▶ GIVEN INSTRUCTION
Rescale the entries between the line holding "Decrease channel 2" and the end of the records, inclusive, and give all of those lines again. Multiply every coordinate in the answers by 2, rounding to whole numbers with halves going up, and leave the other lines unchanged.

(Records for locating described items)
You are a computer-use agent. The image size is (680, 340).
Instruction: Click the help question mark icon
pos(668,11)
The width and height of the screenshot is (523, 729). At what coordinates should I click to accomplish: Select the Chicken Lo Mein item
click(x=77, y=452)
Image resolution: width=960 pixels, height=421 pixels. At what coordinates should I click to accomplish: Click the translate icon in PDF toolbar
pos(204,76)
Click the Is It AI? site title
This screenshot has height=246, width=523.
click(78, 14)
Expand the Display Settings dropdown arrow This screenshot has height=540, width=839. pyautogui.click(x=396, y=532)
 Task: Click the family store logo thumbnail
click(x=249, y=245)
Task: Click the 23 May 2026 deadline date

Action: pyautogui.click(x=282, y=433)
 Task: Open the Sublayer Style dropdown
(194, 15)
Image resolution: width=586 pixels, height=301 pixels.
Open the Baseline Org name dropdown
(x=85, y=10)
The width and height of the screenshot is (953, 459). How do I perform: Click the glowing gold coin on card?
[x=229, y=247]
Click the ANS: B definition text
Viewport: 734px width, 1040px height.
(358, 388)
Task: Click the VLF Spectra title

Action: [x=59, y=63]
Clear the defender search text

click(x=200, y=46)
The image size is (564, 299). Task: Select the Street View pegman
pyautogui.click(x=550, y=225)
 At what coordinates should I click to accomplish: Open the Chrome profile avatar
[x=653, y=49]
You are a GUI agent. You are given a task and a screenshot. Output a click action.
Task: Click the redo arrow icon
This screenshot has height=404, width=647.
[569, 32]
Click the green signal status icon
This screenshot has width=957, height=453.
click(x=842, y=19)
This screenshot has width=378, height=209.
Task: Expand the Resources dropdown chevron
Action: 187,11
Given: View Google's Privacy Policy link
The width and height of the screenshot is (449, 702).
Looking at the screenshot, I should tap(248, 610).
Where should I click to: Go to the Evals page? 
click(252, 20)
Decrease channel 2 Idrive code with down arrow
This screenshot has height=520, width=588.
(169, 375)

▶ EXERCISE ANSWER
Decrease channel 2 Idrive code with down arrow
This screenshot has height=520, width=588.
(338, 750)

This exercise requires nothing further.